#### [SHORT EXERCISE]
Express the entries below as a Markdown table with two columns, Row and Text, numbering each line and skipping blank lines. Leave the pictures out.

#### [SUPPLIED INFORMATION]
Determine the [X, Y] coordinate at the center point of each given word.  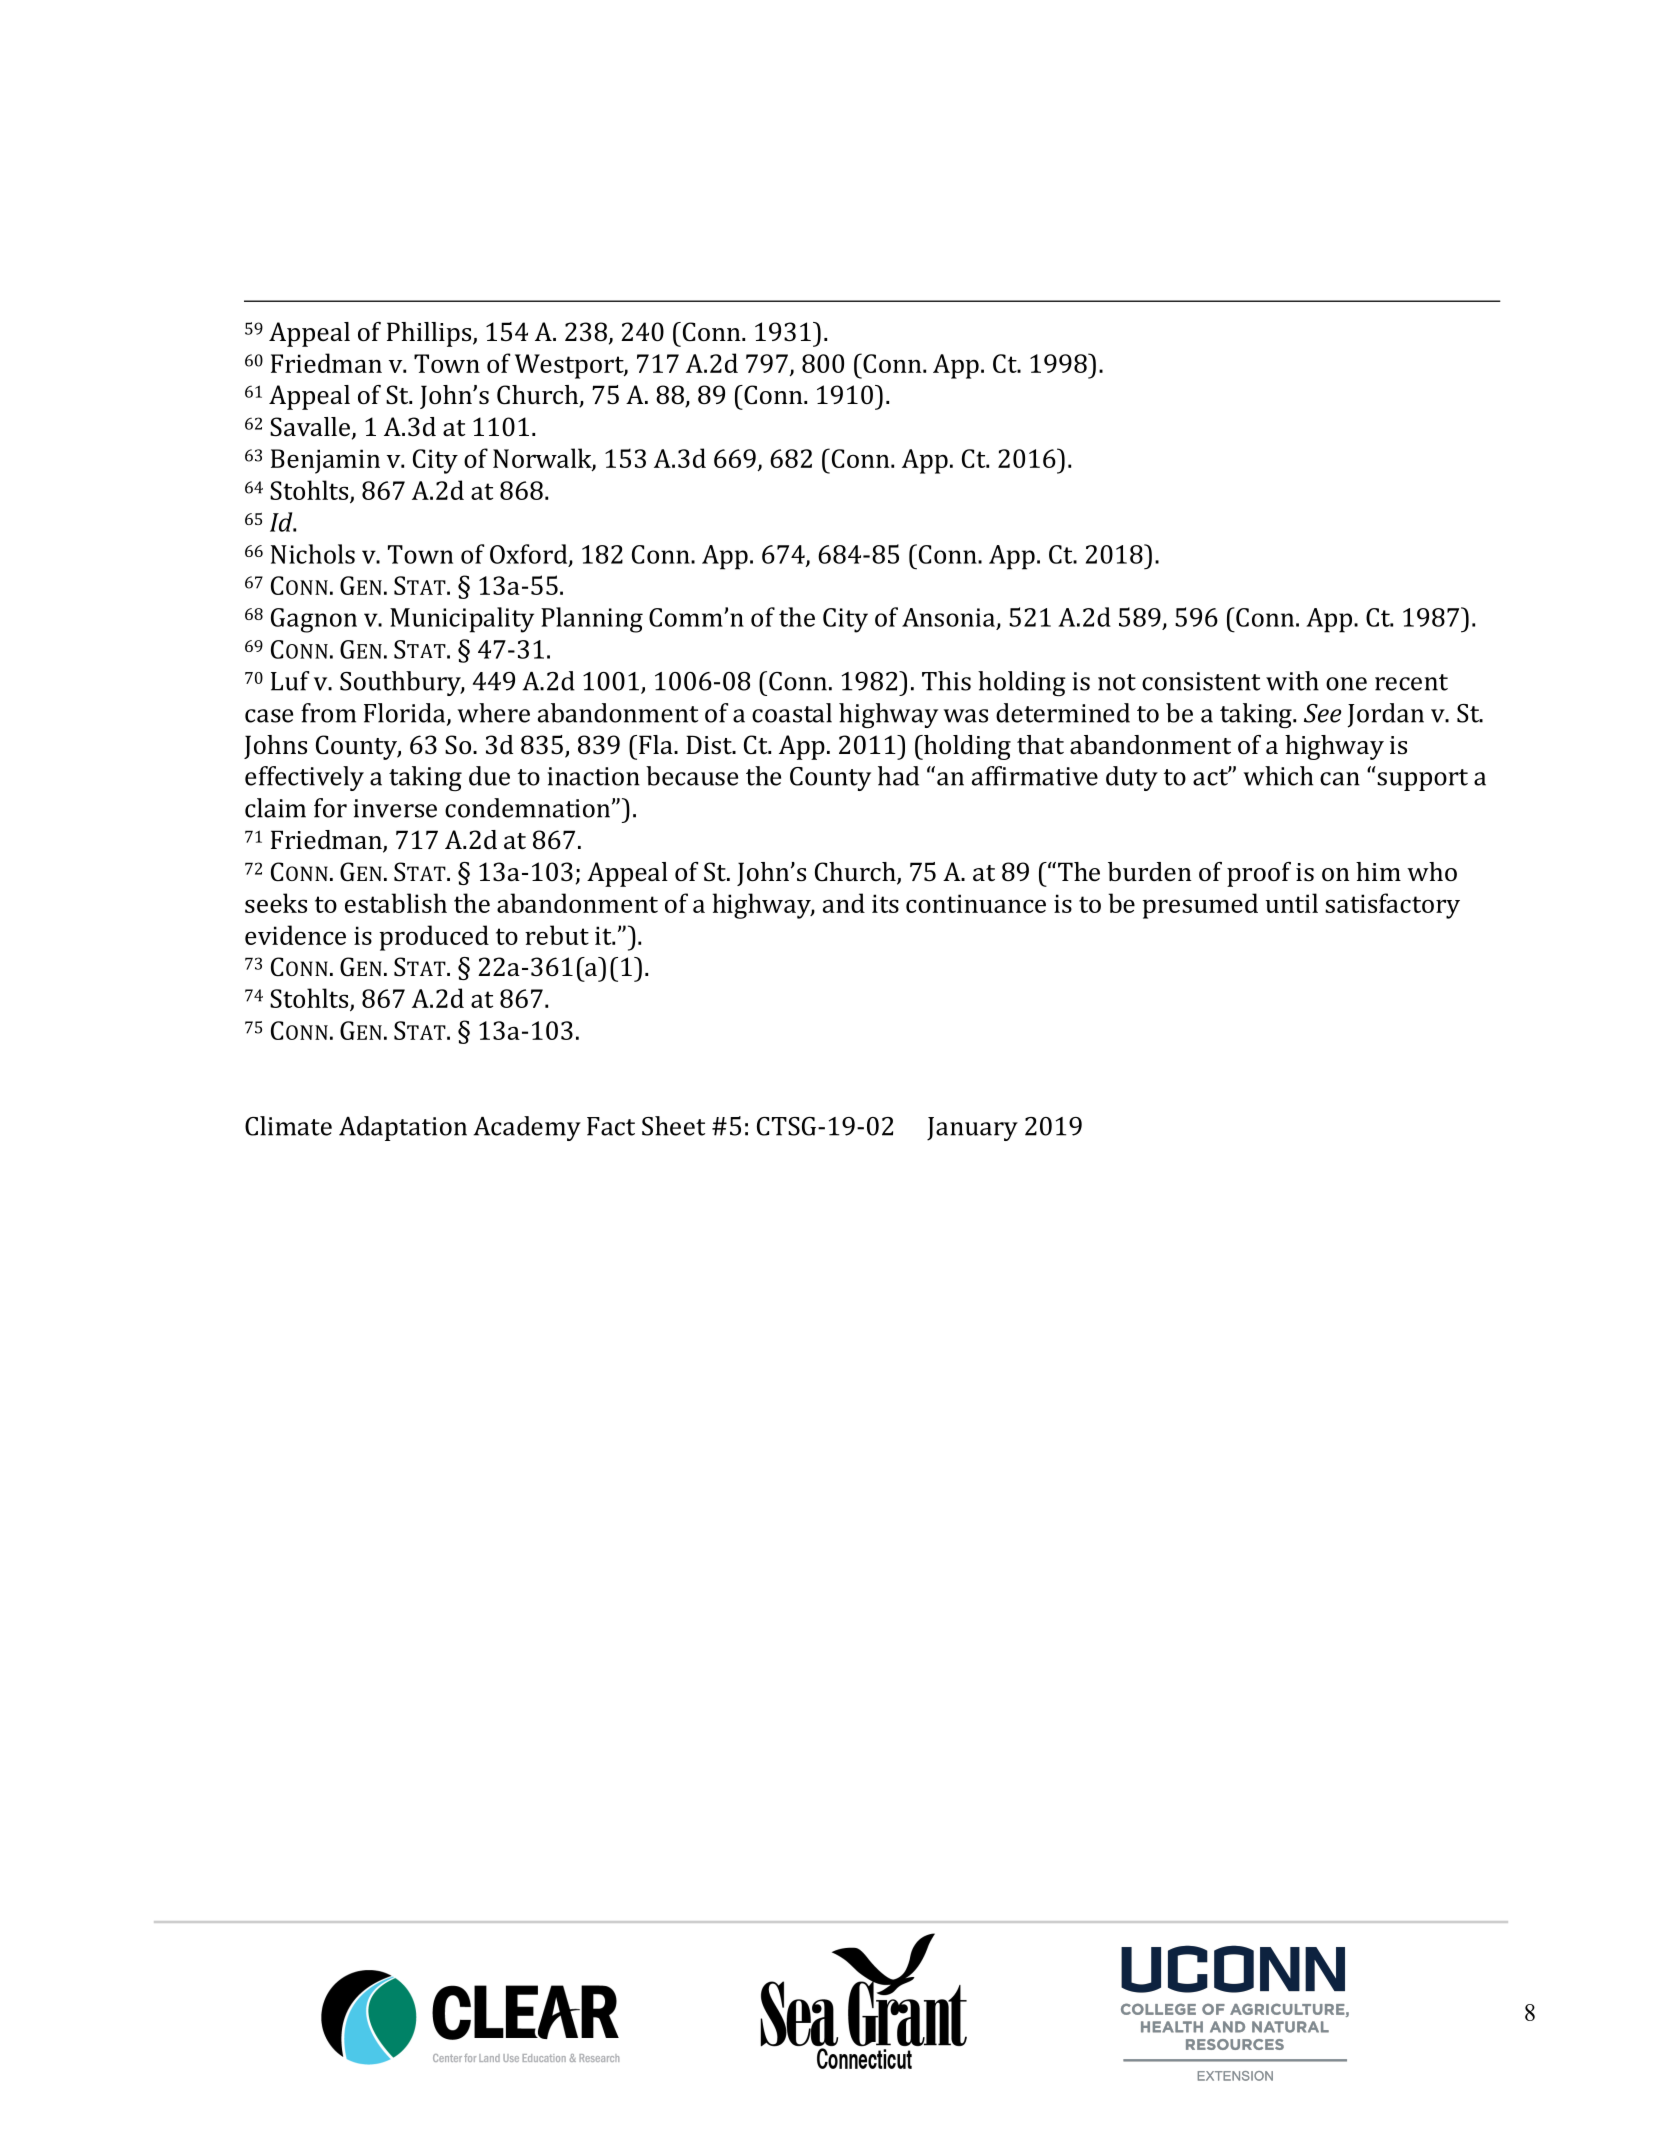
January [972, 1129]
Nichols [313, 554]
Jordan [1386, 715]
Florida [406, 714]
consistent [1201, 681]
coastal [792, 713]
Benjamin [325, 461]
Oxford [530, 555]
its [885, 903]
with [1292, 681]
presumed [1200, 906]
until [1291, 903]
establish [396, 903]
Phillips [430, 334]
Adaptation [403, 1128]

#### [THE RESULT]
| Row | Text |
|---|---|
| 1 | Determine the [X, Y] coordinate at the center point of each given word.   |
| 2 | January [972, 1129] |
| 3 | Nichols [313, 554] |
| 4 | Jordan [1386, 715] |
| 5 | Florida [406, 714] |
| 6 | consistent [1201, 681] |
| 7 | coastal [792, 713] |
| 8 | Benjamin [325, 461] |
| 9 | Oxford [530, 555] |
| 10 | its [885, 903] |
| 11 | with [1292, 681] |
| 12 | presumed [1200, 906] |
| 13 | until [1291, 903] |
| 14 | establish [396, 903] |
| 15 | Phillips [430, 334] |
| 16 | Adaptation [403, 1128] |